Why I’m glad God included lots of normal folks at Jesus’ birth

By Blogger Daryl Geffken

Daryl Geffken

“I wanna’ be a shepherd.  I wanna’ move up to Nassau, get a nice little spread, find some sheep and tend to them.”

When confronted with his desire to find significance in the world, Matt Damon, performing the title role from “Good Will Hunting” makes this statement.  A high-school drop out, often drunk-and-brawling, sometimes in-and-out-of-jail, janitor makes a wise crack regarding his intended profession.  Clearly, shepherds are not high on the social scale.  They never have been.

In ancient Israel, shepherds were pretty much the low of the lows as well: smelly, uneducated simpletons that followed a herd of animals that could easily elicit the same description (don’t think Sunday School felt-board representations of sheep here).  But they were invited to a gathering of greater significance than any red-velvet roped party in history.  They made they A-list.  In their insignificance, they were made important.

When I take time to look up from my little world, this sounds appealing to me.

Social theorist Gustavo Esteva suggested that many people seem to share a feeling of impotence, and powerlessness.  “No longer trusting that their individual votes, their letters to their representatives or their personal activism will effect any relevant change, they are confronted by the persistent question: What can I do?”  It’s not too hard to imagine this type of question being drowned out by the bleating of sheep, or the growling of wolves.  In such a life, concrete issues rule the day.  “Common people learn to trust each other and be trustworthy… Their common faith is seldom deposited in abstract causes or phantoms, like humankind.  Instead, it is entrusted to real men and women, defining the place to which they belong and that belongs to them.”  This requires relationship within a community of real men and women.
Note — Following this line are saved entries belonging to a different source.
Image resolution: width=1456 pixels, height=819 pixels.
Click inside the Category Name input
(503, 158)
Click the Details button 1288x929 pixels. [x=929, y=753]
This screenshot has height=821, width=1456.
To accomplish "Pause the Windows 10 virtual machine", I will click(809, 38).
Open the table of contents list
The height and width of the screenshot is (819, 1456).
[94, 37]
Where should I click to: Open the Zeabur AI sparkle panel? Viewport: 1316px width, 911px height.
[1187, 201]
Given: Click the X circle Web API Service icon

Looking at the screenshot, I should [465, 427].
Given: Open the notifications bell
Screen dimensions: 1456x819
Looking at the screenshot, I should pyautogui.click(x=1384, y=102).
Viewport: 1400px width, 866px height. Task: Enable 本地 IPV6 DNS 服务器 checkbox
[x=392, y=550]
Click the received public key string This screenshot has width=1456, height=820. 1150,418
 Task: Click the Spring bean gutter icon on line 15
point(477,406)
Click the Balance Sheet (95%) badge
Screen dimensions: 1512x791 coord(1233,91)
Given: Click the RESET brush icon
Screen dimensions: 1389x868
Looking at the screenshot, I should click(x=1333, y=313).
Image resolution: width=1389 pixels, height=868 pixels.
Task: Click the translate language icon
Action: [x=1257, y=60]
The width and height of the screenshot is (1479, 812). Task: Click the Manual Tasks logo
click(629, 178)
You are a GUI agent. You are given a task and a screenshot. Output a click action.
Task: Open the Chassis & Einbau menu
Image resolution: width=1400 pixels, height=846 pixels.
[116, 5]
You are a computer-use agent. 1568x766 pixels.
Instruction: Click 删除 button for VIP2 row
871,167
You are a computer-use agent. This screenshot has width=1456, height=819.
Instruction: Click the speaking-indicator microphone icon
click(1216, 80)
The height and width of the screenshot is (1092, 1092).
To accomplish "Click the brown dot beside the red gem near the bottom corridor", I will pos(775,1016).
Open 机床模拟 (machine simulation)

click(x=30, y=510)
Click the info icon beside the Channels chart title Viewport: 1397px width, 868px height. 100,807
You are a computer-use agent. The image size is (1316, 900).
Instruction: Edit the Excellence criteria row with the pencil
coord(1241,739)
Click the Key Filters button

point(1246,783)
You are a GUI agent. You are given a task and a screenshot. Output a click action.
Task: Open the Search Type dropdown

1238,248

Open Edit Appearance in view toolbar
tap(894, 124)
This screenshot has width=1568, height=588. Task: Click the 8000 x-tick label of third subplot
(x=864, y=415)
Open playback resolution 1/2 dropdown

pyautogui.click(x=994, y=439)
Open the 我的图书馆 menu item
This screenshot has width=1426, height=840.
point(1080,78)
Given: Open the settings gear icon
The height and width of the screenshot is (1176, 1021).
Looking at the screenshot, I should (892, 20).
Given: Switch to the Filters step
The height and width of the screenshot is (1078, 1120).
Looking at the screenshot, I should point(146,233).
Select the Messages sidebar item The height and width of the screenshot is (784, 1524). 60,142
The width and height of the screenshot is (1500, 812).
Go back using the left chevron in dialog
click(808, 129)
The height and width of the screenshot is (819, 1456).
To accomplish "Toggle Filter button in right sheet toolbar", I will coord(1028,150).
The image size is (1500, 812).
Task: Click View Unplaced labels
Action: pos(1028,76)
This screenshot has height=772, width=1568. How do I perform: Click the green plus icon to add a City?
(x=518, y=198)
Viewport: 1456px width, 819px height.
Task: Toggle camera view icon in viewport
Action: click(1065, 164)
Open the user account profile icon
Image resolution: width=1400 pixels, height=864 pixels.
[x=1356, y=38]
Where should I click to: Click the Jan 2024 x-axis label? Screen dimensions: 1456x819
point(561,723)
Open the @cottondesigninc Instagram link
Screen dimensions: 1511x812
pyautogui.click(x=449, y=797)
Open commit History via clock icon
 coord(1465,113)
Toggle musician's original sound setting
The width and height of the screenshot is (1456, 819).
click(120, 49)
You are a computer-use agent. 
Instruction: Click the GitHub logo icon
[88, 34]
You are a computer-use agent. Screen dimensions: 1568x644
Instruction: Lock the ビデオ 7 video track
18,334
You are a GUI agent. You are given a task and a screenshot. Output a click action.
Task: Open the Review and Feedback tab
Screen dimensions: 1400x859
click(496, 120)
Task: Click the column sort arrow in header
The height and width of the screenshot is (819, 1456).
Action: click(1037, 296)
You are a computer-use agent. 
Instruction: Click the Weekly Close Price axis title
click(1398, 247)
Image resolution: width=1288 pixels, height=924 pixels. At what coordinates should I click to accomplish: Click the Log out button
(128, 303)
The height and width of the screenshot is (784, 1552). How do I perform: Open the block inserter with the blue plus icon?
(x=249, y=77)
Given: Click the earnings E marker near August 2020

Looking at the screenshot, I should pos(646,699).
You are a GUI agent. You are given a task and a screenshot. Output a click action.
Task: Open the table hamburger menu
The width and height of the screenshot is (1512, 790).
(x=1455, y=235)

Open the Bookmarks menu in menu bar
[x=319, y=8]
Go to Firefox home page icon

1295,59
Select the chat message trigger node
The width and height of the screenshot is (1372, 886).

It seems that God was ahead of the curve.  He asked real people to share a real moment: God becoming incarnate in a world where touching godliness had been relegated to those deemed important: perhaps those who generated lofty and abstract theology.

Not only did God include the peripheral, he invited a lot of them.  As the wonderstruck group discussed what they had experienced through differing eyes and perspectives, a communal process may have brought deeper understanding.  Organizational theorist Etienne Wenger made the following assertion, “Our institutions, to the extent that they address issues of learning explicitly, are largely based on the assumption that learning is an individual process, that it has a beginning and an end, that it is best separated from the rest of our activities, and that it is the result of teaching.”  The consequence of this is that most institutionalized learning is out of touch with reality and frustratingly tedious.

A vital church community realizes that learning is constant, active and social.  It asks its participants to embody the life of Jesus in all areas of thought, word and deed.  The emphasis is not upon principles, but relationship as the core of God’s work in the world today.  It is defined not by its theology, but by its behavior.  This is a dramatic departure from recent theorization about church structure, because it implies that each member of the community has a contribution to make, and is therefore a vital element of the organization to be known, rather than converted.

Volatile moments of real life show that more relevance exists outside of attempts to control one’s surroundings.  Brian McLaren wrote, “To be a Christian in a generously orthodox way is not to claim to have the truth captured, stuffed, and mounted on the wall.”  It is messy and occurs as their surroundings and those with whom they have contact collide.  These moments are transformative and memorable as they display the constant progression of dynamics at work.

I believe that because of the manner birth of Jesus, leaders can no longer view themselves as hierarchical gatekeepers of power and skill or privileged calling.  In order to find personal and professional relevance, these leaders must place a high value on the contribution of members within a community.  Without this, a leader (like Herod of old) will forfeit significance.

By valuing each element of a society, the ability to learn, adapt and bear significance is increased.  Such value is communicated through sincerity and authenticity, through allowing for time to increase understanding, through deep listening that honors another’s perspective and encourages permission to speak freely, and a destruction of a system where certain members are deemed more necessary, more valuable than others.

In Jesus’ birth, prophetic voice from scripture is mixed with corporeal messiness.  Perhaps the shepherds could appreciate this reality of confusion, stench and miracle given their circumstances.  Perhaps their community structure enhanced their ability to understand the significance of what they were witnessing.